## TAREAS REQUERIDAS
A) ¿Qué cantidades acompañadas de una unidad de medida aparecen en el relato de Richard Hidalgo en el Everest? Enuméralas todas.
B) ¿Puedes prolongar el relato de Richard Hidalgo en el Everest a partir de su última oración?

## FRAGMENTO PROPORCIONADO
=======

Richard Hidalgo |
Esta es la historia del montañista peruano que escaló el Everest llegando a tan solo 500 metros de la cima sin usar oxígeno en un ejemplo de perseverancia y tenacidad. Su testimonio lo presentamos en vídeo para nuestros amigos de Caminos de Vida.
A sólo cinco cuadras del punto más alto de la Tierra, la cima del monte Everest, estoy a la espera de una ventana de buen tiempo para hacer un intento final para llegar a la cumbre.
No queda casi nadie en ésta, la más grande de las montañas. La tormenta que ha expulsado a los demás alpinistas no cede. Hielo y nieve como agujas heladas a más de cien kilómetros por hora golpean mi traje.
Consulto mi reloj: llevo treinta horas esperando protegido tras una roca. El rugido del viento me recuerda cómo llegué a este lugar y a esta vida extrema. Mi familia quería que ingresara a la Fuerza Aérea Peruana.
La idea de ser aviador y pilotear mi propio avión me atraía, yo aún no sabía por qué. Pero comportarme según las órdenes superiores y formar parte de una fuerza bélica no terminaba de gustarme y eso se dejó traslucir en la entrevista final, que no aprobé. Por un tiempo dudé entre hacerme piloto de aviación comercial y marino mercante, para sentir que podría ser libre y viajar por el mundo.
Esa era la libertad que quería desde muchacho, la extraña libertad que ejerzo ahora junto a una piedra helada, esperando que pase una tormenta a ocho mil metros de altura: la libertad de estar haciendo lo que quería.

=======

## DATOS SUMINISTRADOS

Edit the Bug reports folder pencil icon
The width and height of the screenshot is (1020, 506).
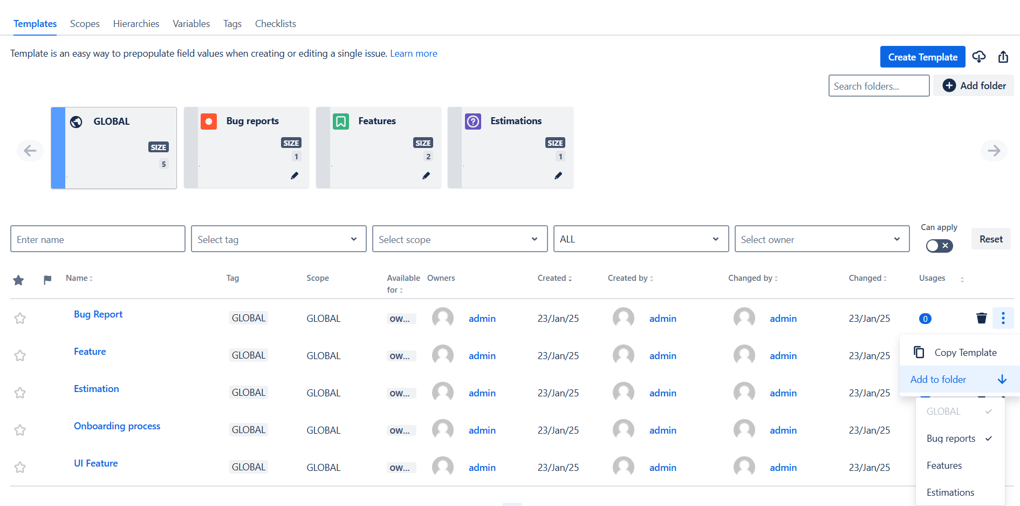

=======

## RESPUESTAS POR TAREA
A)
- 500 metros
- cinco cuadras
- más de cien kilómetros por hora
- treinta horas
- ocho mil metros

B)
Las realidades de la vida en los noventas me empujaron a estudiar algo más realista y opté por estudiar ingeniería industrial, pero esta en esta aventura apenas duré dos años. Me faltaba interés y motivación. Yo estaba seguro de que tenía que hacer algo más importante con mi tiempo que perseguir un empleo de oficina y un salario. Entonces decidí darme a mí mismo ese tiempo, que usé para viajar por el Perú y conocer sus maravillas.
Ese tránsito a un mundo que yo no había imaginado tuvo un efecto de dotarme de equilibrio y de alimentar mis deseos de aprender y conocer más. Entre mis viajes estudié administración turística, inglés, fotografía, francés, computación… hasta que esa búsqueda al azar terminó por revelarme lo que sería mi propio espacio, el lugar y el tiempo en los que yo podría ejercer mis valores y ser, por fin, yo mismo.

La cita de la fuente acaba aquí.